His shadows attacked from opposite sides while Kamo flanked wide. Haruto spun around to track the main source of burst damage, parrying the first construct's strike, then thrusting a hand through the second one's torso. The shadow dissipated into mist, but Kamo was already there.

His fist connected with Haruto's cheek, still, soft as it'd been. His elbow found the guard's ribs.

I'm going to skin this bastard for the blasphemy of his masters.

The rage Kamo expressed was enough for him to simply overpower Haruto's senses. And for a fraction of a second, the momentum shifted.

But only a fraction.

Haruto's palm pressed against Kamo's forehead. It felt as if a powerful current pressed so hard inward that it had nowhere to go, collapsing into the smallest point of space before exploding outward, launching him backward across the slick arena floor.

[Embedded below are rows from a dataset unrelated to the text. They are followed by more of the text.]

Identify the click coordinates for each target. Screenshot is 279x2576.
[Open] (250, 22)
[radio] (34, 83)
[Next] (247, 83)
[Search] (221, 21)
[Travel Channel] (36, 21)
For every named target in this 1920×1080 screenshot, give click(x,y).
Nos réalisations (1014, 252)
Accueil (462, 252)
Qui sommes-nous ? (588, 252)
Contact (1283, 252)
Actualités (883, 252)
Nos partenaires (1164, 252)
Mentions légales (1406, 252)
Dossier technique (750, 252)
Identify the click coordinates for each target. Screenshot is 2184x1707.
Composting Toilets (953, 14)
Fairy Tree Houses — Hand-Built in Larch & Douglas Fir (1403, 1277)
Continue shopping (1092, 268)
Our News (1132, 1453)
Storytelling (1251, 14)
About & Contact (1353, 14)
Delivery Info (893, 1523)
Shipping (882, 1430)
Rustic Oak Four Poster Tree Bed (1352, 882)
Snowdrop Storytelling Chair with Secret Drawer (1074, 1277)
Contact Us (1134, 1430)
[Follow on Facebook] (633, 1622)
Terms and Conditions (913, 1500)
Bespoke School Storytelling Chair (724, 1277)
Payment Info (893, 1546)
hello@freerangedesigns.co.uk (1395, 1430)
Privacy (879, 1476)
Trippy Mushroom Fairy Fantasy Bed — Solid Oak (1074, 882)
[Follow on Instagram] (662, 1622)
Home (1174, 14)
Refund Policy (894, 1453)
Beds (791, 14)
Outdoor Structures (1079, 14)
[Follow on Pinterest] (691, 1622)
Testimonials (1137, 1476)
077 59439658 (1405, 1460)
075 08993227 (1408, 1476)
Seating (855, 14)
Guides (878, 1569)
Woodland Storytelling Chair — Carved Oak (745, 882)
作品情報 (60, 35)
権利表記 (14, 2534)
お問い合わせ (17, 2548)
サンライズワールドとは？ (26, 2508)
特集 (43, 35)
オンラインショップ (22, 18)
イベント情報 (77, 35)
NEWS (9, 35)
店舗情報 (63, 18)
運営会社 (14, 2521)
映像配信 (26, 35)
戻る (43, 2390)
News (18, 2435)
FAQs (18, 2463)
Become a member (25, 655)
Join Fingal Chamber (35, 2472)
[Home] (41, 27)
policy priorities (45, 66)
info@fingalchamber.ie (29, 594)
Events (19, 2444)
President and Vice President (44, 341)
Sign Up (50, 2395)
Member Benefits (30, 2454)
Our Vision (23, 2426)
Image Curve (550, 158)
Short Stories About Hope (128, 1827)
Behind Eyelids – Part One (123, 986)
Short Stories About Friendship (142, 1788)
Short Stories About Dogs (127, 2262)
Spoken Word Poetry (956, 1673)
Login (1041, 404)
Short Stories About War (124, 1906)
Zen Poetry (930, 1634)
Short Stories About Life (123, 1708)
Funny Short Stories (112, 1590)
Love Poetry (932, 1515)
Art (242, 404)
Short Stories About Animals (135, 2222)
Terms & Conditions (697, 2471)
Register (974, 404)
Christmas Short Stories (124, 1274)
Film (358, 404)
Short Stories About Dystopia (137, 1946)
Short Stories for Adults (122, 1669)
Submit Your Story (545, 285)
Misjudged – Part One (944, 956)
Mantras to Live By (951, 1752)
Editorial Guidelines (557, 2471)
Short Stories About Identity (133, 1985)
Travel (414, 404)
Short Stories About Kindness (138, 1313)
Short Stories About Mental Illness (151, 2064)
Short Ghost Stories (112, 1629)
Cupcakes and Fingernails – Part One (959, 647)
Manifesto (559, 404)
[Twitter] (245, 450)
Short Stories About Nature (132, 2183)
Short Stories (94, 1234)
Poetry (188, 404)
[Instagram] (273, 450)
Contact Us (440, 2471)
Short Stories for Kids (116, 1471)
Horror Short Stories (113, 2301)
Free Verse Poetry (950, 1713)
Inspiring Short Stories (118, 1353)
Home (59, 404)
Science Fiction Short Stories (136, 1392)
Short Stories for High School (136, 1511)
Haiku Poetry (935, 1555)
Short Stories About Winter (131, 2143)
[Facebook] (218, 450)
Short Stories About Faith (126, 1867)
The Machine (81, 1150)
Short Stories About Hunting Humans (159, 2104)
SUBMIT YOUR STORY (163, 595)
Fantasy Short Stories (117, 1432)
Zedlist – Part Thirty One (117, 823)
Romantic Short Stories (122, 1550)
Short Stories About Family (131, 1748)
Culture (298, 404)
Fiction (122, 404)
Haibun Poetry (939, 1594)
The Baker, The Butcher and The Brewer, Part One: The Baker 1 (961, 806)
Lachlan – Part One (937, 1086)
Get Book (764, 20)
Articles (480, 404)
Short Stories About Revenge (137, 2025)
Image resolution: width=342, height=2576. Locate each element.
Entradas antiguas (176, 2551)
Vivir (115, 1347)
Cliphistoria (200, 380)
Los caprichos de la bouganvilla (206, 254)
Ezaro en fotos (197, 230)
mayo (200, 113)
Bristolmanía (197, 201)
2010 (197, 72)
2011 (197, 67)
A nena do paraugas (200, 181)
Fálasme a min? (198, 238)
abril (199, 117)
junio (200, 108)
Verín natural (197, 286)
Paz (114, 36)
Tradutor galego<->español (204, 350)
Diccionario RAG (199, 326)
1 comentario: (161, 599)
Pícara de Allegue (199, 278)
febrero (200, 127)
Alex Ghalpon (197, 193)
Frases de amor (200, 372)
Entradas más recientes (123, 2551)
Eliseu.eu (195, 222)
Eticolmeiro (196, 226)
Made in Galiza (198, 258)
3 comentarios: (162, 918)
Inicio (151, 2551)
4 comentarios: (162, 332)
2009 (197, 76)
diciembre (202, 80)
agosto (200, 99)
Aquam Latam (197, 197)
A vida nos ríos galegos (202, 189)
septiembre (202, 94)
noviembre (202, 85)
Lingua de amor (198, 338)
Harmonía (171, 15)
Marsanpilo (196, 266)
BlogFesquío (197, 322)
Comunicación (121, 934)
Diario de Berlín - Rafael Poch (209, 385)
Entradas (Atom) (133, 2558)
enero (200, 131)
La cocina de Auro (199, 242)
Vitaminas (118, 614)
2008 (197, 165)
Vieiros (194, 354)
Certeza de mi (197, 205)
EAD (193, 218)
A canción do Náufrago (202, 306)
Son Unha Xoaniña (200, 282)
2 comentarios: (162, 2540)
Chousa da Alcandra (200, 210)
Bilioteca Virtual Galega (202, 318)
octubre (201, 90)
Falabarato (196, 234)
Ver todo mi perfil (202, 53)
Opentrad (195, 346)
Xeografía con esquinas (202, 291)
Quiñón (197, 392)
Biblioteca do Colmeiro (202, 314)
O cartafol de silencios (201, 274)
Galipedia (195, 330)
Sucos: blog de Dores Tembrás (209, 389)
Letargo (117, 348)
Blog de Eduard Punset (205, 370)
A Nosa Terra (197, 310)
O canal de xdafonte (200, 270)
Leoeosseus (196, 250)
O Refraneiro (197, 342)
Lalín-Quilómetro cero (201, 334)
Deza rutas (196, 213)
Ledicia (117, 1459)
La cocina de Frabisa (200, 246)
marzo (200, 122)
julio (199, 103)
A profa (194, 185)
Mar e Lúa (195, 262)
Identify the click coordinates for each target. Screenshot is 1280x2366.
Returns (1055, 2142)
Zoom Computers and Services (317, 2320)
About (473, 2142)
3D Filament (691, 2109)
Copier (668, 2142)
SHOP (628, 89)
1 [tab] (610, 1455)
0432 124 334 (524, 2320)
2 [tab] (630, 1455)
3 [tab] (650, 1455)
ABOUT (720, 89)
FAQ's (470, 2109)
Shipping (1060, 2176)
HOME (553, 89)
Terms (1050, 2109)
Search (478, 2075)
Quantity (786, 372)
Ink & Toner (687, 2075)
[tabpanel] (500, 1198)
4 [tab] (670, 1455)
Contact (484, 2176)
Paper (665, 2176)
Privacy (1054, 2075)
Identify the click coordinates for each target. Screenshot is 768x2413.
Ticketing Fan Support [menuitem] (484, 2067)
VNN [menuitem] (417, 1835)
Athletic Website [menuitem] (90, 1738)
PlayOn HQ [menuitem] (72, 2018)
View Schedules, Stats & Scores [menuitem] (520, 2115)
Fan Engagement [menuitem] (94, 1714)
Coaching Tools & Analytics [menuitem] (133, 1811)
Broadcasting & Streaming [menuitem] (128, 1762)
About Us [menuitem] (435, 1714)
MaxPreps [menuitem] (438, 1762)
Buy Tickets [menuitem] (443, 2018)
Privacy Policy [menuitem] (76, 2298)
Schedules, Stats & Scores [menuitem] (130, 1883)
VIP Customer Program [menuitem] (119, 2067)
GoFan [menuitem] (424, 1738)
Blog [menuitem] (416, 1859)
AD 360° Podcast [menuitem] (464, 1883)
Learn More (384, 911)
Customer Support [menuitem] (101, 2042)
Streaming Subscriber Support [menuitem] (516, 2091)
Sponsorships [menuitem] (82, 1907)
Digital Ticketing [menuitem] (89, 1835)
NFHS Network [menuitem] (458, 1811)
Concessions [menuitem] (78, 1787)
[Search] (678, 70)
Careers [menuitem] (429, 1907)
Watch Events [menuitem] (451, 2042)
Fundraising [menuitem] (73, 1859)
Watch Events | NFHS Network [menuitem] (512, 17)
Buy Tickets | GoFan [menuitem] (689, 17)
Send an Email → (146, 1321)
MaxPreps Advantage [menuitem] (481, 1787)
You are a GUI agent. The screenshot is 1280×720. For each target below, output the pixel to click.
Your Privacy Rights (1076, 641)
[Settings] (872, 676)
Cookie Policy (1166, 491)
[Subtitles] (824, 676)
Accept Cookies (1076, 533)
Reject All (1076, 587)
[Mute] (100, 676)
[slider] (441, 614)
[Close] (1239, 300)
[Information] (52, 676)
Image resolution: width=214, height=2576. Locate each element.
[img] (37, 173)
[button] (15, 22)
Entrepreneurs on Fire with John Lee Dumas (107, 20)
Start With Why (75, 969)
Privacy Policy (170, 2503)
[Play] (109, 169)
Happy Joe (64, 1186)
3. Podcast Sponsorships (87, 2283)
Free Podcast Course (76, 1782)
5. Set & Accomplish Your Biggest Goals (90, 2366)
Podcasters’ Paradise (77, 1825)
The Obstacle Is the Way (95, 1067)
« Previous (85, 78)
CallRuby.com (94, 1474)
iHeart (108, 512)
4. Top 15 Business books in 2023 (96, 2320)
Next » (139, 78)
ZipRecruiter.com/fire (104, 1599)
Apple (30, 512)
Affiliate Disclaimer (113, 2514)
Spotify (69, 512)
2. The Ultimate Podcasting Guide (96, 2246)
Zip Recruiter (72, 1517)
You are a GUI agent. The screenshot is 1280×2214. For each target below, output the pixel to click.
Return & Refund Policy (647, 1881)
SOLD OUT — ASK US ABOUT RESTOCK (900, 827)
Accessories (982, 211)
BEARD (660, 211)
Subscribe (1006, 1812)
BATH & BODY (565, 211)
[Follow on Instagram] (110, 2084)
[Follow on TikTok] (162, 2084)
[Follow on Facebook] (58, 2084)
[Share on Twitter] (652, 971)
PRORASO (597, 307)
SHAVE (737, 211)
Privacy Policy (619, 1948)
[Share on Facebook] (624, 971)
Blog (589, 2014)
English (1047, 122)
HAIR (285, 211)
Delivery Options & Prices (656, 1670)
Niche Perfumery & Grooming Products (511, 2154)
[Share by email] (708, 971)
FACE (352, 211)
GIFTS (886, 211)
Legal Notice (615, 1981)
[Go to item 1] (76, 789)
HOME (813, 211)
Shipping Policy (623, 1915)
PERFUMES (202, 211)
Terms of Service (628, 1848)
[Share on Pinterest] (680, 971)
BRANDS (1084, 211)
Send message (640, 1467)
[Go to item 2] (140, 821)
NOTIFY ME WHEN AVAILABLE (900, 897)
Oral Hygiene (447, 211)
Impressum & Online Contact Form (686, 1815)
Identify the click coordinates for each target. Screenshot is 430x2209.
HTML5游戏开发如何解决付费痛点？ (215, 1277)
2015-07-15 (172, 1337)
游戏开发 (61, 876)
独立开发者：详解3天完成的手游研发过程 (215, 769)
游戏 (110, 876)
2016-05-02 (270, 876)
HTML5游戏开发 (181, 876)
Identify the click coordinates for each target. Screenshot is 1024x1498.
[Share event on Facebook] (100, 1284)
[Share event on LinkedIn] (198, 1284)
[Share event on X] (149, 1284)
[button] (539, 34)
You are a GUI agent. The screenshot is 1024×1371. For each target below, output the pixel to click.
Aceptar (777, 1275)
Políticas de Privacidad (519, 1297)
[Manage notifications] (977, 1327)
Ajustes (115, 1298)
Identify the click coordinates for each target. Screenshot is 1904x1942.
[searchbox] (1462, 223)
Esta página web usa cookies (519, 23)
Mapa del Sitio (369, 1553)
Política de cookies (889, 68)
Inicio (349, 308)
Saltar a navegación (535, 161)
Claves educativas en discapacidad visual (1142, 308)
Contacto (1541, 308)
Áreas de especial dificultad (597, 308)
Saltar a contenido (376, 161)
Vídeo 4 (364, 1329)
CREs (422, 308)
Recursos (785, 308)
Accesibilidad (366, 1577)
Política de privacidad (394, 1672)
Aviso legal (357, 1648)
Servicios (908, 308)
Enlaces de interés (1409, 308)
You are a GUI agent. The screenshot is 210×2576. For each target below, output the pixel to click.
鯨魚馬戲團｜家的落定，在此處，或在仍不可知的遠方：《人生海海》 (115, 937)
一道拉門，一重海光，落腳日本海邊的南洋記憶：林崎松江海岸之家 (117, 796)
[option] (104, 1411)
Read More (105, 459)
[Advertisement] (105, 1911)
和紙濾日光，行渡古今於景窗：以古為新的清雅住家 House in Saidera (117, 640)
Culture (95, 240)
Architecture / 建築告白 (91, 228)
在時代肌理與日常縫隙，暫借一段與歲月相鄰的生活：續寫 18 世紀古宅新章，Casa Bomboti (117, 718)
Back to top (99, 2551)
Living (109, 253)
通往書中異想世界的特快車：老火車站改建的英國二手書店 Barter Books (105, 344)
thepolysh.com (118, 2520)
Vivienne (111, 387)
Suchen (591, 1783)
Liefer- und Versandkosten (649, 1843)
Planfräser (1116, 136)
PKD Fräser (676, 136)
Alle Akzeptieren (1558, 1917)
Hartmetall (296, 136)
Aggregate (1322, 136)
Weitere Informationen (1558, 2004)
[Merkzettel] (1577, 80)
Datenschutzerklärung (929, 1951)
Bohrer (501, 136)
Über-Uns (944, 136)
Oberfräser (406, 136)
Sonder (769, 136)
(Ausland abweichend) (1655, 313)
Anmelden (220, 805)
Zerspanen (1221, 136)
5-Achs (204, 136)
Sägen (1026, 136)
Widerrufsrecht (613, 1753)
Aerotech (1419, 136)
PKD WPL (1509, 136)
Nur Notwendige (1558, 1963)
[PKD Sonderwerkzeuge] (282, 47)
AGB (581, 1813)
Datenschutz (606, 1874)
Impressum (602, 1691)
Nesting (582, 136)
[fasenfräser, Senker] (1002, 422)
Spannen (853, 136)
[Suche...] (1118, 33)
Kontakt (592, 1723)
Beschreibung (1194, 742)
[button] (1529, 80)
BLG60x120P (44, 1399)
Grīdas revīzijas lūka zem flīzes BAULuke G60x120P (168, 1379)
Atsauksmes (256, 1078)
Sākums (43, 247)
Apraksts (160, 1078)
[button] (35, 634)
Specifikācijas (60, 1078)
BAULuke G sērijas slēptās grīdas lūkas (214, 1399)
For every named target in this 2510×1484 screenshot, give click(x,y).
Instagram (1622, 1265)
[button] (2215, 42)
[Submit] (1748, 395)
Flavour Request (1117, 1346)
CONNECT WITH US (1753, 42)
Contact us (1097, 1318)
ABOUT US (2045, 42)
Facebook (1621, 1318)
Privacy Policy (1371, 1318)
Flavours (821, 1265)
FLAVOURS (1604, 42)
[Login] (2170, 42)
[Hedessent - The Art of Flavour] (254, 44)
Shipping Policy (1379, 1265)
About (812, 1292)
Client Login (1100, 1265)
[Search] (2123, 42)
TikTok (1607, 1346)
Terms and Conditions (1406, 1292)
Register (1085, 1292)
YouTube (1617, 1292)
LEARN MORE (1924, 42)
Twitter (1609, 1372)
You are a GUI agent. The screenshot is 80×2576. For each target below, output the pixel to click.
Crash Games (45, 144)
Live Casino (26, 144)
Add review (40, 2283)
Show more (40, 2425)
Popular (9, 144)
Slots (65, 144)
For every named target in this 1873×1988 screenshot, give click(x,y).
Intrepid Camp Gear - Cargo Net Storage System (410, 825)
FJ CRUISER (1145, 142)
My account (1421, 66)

The thought that he could have a bit of help no longer crossed his mind. The words 'I have to actually beat him first.' seemingly evaded Kamo's consciousness.

But he did know he couldn't break the man until he did beat him.

Haruto let out a long, weary sigh, a theatrical projection of stamina. "For such a weak brat, you sure are bold. Or no, I believe a better word for you is ignorance."

Both Kamo and Nagitsu could read the expression of disgust. But even more so the fact that Haruto was no longer hiding the genuine boredom he felt from his face.

"No matter, love or hate it, i will teach you respect. And first we will start with this" Haruto chuckled, calm as still water, "Bow before the future! Next inline to be one your kings!"

And immediately with that statement, Kamo was convinced that this absolutely was some form of Gravity control.